Similar to other crustaceans, M. rosenbergii relies on innate immunity to defend itself against various pathogens. It is well known that various immune molecules of the innate immune system, including crustin, lectins, Toll-like receptors, and anti-lipopolysaccharide factors, have been studied [31,32]. In this study, we investigated the expression patterns of six immune-related genes in M. rosenbergii following infection with A. veronii. Antimicrobial peptides (AMPs) serve as essential components of the immune system by normalizing and destroying invading microbial pathogens. Among these AMPs, crustin has been confirmed as an important immune-related gene that can contribute to the innate defense system, safeguarding the organism against potential infections [33,34]. As another member of AMPs, anti-lipopolysaccharide factors (ALFs) could inhibit bacteria, viruses, and fungi by binding and neutralizing LPS [35]. In previous studies, ALF displayed significant antimicrobial properties against Vibrio anguillarum, Vibrio penaeicida, Erwinia carotovora, and Staphylococcus aureus and was able to protect against WSSV infection [36,37]. Lysozyme, known as muramidases zyme, is also a vital defense molecule in the innate immune system [38]. C-Type lectin (CTL), a pattern recognition receptor, plays an essential role in immune reactions such as bacterial and viral defense, phagocytosis, cell adhesion, prophenoloxidase activation, etc. [39,40]. In this study, increased expression levels of ALF1, ALF2, C-Lectin, Crustin, and Lysozyme were noticeable after A. veronii infection. Furthermore, even after their peak expression levels, the infected group consistently showed higher expression levels of these genes in comparison to the control group. This suggests that infection has a sustained impact on the transcriptional levels of these immune-related genes, indicating an ongoing immune response against the pathogen.

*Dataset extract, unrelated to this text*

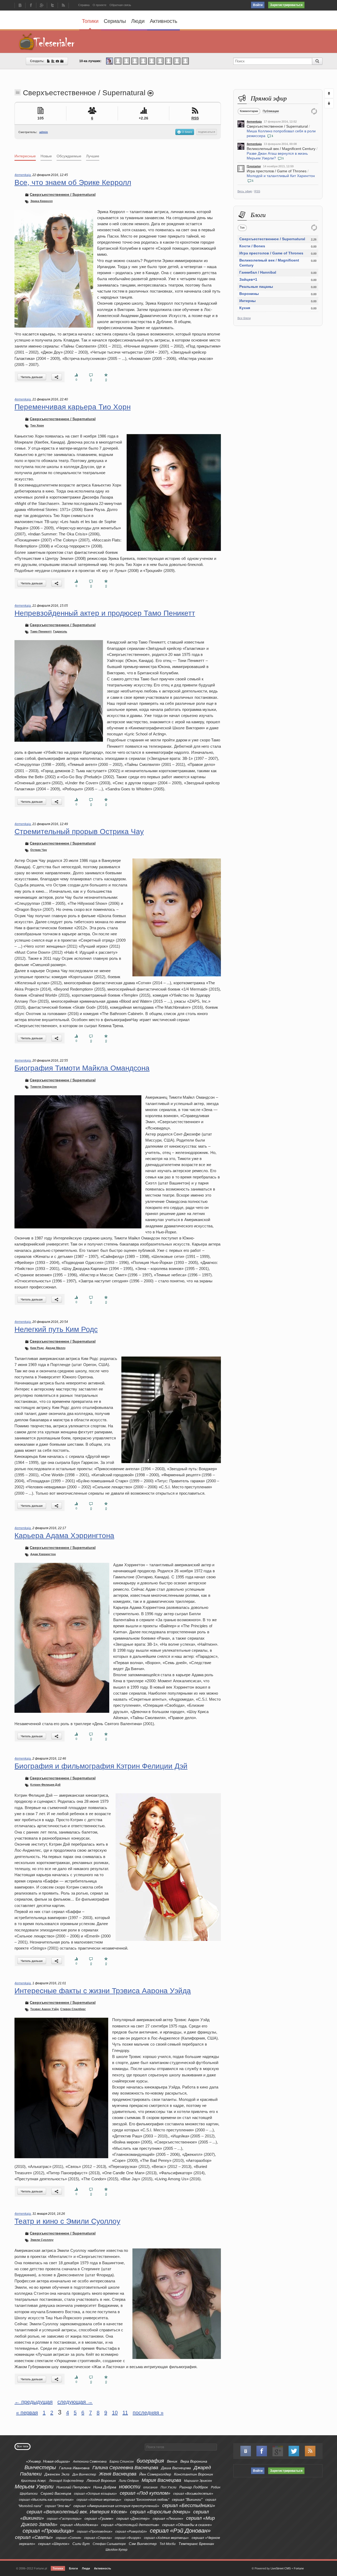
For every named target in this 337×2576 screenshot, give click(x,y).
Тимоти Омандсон (43, 1086)
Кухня (244, 308)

In conclusion, the present study identified JDM1-1 as A. veronii and as the bacterial pathogen causing mass mortality among M. rosenbergii by investigating its pathogenicity, virulence-related factors and genes. Furthermore, the expression levels of immune-related genes, including ALF1, ALF2, C-Lectin, Crustin, and Lysozyme changed significantly in response to A. veronii infection. This study revealed the pathogenic characteristics of A. veronii strain JDM1-1 and the host immune response, providing a theoretical basis for the prevention and control of A. veronii infection.